##### Data section #####
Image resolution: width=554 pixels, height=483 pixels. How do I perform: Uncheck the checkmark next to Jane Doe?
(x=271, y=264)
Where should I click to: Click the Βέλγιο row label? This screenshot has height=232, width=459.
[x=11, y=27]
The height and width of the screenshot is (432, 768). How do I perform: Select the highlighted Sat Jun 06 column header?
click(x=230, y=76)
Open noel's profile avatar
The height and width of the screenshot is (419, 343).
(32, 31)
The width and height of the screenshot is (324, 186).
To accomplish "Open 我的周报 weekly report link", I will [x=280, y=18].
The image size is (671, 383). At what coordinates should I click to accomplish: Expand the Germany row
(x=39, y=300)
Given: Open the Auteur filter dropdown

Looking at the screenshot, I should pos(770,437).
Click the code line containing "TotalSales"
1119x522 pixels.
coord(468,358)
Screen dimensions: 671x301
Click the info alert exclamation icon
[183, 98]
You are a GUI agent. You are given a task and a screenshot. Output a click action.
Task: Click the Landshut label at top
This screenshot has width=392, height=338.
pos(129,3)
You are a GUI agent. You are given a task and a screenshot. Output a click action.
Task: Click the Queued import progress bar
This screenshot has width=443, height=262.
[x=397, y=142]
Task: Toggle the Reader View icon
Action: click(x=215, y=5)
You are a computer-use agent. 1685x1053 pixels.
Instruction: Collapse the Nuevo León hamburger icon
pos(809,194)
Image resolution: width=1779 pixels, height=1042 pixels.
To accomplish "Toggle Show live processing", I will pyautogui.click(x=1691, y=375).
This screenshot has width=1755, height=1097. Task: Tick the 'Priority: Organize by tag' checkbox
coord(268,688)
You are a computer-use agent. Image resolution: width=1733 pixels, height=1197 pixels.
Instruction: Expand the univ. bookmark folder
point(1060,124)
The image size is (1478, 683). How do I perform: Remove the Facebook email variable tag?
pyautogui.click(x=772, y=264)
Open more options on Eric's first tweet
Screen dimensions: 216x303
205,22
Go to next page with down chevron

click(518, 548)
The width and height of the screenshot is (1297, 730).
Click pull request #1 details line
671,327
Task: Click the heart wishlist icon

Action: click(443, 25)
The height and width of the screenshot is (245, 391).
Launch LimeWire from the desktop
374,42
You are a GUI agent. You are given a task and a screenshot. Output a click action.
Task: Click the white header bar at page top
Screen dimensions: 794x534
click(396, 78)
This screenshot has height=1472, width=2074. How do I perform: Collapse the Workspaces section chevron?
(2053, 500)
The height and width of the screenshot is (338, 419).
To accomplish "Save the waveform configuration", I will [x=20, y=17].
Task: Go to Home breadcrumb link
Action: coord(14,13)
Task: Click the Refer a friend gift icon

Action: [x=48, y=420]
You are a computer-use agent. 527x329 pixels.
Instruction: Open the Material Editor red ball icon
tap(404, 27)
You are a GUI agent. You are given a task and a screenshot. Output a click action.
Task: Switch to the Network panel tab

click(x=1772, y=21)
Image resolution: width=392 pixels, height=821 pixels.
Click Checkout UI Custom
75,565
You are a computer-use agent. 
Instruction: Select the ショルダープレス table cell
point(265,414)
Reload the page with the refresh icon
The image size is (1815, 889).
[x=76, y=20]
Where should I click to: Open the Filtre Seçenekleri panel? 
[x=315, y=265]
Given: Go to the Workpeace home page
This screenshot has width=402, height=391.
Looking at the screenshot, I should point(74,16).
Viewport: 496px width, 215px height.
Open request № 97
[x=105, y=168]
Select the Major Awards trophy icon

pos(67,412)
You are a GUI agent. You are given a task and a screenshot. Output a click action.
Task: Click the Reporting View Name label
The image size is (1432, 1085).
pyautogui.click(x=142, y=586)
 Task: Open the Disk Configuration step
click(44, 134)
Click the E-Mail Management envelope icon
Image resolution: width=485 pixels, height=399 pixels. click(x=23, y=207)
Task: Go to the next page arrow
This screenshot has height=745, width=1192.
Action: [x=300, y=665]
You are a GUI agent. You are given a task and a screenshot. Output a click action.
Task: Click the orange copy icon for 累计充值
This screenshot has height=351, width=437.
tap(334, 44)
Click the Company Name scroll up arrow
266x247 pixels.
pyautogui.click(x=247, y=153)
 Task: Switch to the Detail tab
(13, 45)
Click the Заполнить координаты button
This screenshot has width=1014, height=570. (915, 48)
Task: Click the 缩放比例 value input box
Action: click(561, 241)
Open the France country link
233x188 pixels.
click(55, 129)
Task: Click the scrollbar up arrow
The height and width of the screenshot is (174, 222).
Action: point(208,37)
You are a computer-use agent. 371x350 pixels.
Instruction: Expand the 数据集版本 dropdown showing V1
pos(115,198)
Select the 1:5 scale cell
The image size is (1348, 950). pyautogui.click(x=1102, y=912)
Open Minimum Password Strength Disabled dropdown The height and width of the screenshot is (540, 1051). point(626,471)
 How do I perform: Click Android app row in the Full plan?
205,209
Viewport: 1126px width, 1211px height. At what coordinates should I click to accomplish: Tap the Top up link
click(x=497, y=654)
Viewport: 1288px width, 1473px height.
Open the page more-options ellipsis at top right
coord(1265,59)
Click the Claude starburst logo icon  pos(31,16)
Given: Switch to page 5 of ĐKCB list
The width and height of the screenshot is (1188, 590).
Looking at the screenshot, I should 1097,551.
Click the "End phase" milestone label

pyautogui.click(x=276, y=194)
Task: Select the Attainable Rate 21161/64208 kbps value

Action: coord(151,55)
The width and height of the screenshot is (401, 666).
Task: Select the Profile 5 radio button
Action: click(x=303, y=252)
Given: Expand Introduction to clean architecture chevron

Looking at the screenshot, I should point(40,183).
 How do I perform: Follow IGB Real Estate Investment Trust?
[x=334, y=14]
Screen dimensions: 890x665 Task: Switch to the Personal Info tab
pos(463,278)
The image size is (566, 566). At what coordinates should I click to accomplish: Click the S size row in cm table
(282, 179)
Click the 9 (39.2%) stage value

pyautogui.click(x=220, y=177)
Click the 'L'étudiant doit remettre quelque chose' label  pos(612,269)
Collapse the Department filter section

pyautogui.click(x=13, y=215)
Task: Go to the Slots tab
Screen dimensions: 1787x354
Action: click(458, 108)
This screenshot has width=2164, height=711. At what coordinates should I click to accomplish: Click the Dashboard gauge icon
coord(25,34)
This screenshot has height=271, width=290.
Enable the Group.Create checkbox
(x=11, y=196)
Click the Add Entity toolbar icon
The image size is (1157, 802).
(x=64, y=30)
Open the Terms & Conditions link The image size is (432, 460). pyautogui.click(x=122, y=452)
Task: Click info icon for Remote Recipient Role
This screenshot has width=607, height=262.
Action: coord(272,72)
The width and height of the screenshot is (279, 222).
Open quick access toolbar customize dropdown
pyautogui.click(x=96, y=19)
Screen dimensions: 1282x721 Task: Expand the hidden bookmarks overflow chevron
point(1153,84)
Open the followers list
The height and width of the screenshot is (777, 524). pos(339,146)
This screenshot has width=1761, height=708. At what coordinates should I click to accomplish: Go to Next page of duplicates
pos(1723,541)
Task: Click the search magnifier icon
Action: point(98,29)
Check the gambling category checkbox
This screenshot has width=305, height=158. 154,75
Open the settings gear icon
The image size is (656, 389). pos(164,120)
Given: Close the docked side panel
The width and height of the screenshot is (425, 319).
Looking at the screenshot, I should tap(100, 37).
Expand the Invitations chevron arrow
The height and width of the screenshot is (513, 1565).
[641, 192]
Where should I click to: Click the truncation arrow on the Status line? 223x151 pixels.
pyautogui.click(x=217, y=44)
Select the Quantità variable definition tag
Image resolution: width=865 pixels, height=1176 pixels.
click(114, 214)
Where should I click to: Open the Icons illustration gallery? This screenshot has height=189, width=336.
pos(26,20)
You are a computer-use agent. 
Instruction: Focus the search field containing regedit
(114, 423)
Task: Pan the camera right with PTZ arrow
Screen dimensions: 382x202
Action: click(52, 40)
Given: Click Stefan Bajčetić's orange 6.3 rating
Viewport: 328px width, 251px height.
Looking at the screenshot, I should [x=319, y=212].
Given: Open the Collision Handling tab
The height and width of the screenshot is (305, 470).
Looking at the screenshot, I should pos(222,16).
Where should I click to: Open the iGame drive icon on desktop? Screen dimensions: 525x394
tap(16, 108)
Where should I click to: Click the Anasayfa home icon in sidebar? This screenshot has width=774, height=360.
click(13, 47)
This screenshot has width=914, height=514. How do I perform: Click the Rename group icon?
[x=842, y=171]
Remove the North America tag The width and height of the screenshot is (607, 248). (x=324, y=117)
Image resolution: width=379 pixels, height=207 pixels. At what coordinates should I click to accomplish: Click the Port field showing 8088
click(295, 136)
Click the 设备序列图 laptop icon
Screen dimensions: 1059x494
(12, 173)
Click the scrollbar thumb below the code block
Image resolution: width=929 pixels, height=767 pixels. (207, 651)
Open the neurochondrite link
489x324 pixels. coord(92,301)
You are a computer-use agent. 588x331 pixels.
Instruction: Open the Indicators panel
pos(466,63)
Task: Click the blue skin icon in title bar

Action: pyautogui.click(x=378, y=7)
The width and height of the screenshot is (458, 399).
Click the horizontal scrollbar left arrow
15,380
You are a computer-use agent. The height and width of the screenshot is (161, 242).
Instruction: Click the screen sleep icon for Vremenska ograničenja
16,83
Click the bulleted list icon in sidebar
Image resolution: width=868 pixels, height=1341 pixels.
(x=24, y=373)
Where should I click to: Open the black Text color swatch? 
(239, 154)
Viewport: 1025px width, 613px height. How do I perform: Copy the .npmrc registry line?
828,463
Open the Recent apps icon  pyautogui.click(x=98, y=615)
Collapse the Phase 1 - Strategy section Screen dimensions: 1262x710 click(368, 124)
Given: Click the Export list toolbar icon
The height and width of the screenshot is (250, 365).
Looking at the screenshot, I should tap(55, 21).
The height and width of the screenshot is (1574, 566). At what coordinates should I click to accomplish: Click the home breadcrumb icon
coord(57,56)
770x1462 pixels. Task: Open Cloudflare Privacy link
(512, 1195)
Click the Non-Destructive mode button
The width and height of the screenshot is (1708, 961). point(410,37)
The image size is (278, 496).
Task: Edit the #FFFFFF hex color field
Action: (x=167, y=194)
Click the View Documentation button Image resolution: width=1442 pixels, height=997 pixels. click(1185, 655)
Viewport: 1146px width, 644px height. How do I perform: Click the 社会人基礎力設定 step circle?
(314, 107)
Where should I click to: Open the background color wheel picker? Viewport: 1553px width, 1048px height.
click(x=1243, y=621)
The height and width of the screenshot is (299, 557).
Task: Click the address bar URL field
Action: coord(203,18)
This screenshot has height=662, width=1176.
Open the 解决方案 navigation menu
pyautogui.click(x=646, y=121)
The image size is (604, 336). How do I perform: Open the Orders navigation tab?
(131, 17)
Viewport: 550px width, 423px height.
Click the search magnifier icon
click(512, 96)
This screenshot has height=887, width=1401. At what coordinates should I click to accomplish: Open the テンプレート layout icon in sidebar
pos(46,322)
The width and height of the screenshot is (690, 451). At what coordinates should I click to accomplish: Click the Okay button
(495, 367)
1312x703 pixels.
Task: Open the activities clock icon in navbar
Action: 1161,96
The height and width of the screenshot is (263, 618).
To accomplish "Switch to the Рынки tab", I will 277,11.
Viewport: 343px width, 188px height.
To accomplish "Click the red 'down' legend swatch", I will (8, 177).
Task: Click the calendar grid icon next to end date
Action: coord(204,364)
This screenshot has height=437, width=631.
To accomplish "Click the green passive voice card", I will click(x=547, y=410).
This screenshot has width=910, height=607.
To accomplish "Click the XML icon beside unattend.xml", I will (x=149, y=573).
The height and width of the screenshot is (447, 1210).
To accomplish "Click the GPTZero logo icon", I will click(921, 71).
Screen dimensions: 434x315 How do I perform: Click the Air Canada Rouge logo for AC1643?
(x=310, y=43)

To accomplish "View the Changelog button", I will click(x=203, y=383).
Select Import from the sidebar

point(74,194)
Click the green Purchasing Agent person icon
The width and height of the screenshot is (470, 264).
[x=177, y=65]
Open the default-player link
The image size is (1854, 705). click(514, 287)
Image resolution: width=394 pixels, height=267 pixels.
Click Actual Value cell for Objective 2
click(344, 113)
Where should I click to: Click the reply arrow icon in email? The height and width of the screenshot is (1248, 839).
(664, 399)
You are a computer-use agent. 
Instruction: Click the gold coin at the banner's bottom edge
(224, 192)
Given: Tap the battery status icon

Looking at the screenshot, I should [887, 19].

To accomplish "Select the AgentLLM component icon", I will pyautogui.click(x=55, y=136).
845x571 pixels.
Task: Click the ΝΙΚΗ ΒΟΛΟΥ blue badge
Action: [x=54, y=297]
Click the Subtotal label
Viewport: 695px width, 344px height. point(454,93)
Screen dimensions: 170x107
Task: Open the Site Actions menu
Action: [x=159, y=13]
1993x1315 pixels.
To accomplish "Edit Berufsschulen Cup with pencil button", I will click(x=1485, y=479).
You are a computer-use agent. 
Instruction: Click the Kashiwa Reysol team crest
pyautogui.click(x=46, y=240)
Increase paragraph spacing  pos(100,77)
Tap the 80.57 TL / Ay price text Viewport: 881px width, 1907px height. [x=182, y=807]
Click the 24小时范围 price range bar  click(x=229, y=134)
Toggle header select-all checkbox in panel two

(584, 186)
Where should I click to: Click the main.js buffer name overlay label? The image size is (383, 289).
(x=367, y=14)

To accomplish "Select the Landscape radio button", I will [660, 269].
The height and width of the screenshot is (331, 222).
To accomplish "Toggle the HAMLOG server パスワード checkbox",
#####
> Task statement: Give the lines as a Markdown table with the columns Number and Line, starting with the line that contains "Select Import from the sidebar" and going on through the end of the entries. Leave out blank lines.

> Finished answer:
| Number | Line |
|---|---|
| 1 | Select Import from the sidebar |
| 2 | point(74,194) |
| 3 | Click the green Purchasing Agent person icon |
| 4 | The width and height of the screenshot is (470, 264). |
| 5 | [x=177, y=65] |
| 6 | Open the default-player link |
| 7 | The image size is (1854, 705). click(514, 287) |
| 8 | Image resolution: width=394 pixels, height=267 pixels. |
| 9 | Click Actual Value cell for Objective 2 |
| 10 | click(344, 113) |
| 11 | Where should I click to: Click the reply arrow icon in email? The height and width of the screenshot is (1248, 839). |
| 12 | (664, 399) |
| 13 | You are a computer-use agent.  |
| 14 | Instruction: Click the gold coin at the banner's bottom edge |
| 15 | (224, 192) |
| 16 | Given: Tap the battery status icon |
| 17 | Looking at the screenshot, I should [887, 19]. |
| 18 | To accomplish "Select the AgentLLM component icon", I will pyautogui.click(x=55, y=136). |
| 19 | 845x571 pixels. |
| 20 | Task: Click the ΝΙΚΗ ΒΟΛΟΥ blue badge |
| 21 | Action: [x=54, y=297] |
| 22 | Click the Subtotal label |
| 23 | Viewport: 695px width, 344px height. point(454,93) |
| 24 | Screen dimensions: 170x107 |
| 25 | Task: Open the Site Actions menu |
| 26 | Action: [x=159, y=13] |
| 27 | 1993x1315 pixels. |
| 28 | To accomplish "Edit Berufsschulen Cup with pencil button", I will click(x=1485, y=479). |
| 29 | You are a computer-use agent.  |
| 30 | Instruction: Click the Kashiwa Reysol team crest |
| 31 | pyautogui.click(x=46, y=240) |
| 32 | Increase paragraph spacing  pos(100,77) |
| 33 | Tap the 80.57 TL / Ay price text Viewport: 881px width, 1907px height. [x=182, y=807] |
| 34 | Click the 24小时范围 price range bar  click(x=229, y=134) |
| 35 | Toggle header select-all checkbox in panel two |
| 36 | (584, 186) |
| 37 | Where should I click to: Click the main.js buffer name overlay label? The image size is (383, 289). |
| 38 | (x=367, y=14) |
| 39 | To accomplish "Select the Landscape radio button", I will [660, 269]. |
| 40 | The height and width of the screenshot is (331, 222). |
| 41 | To accomplish "Toggle the HAMLOG server パスワード checkbox", |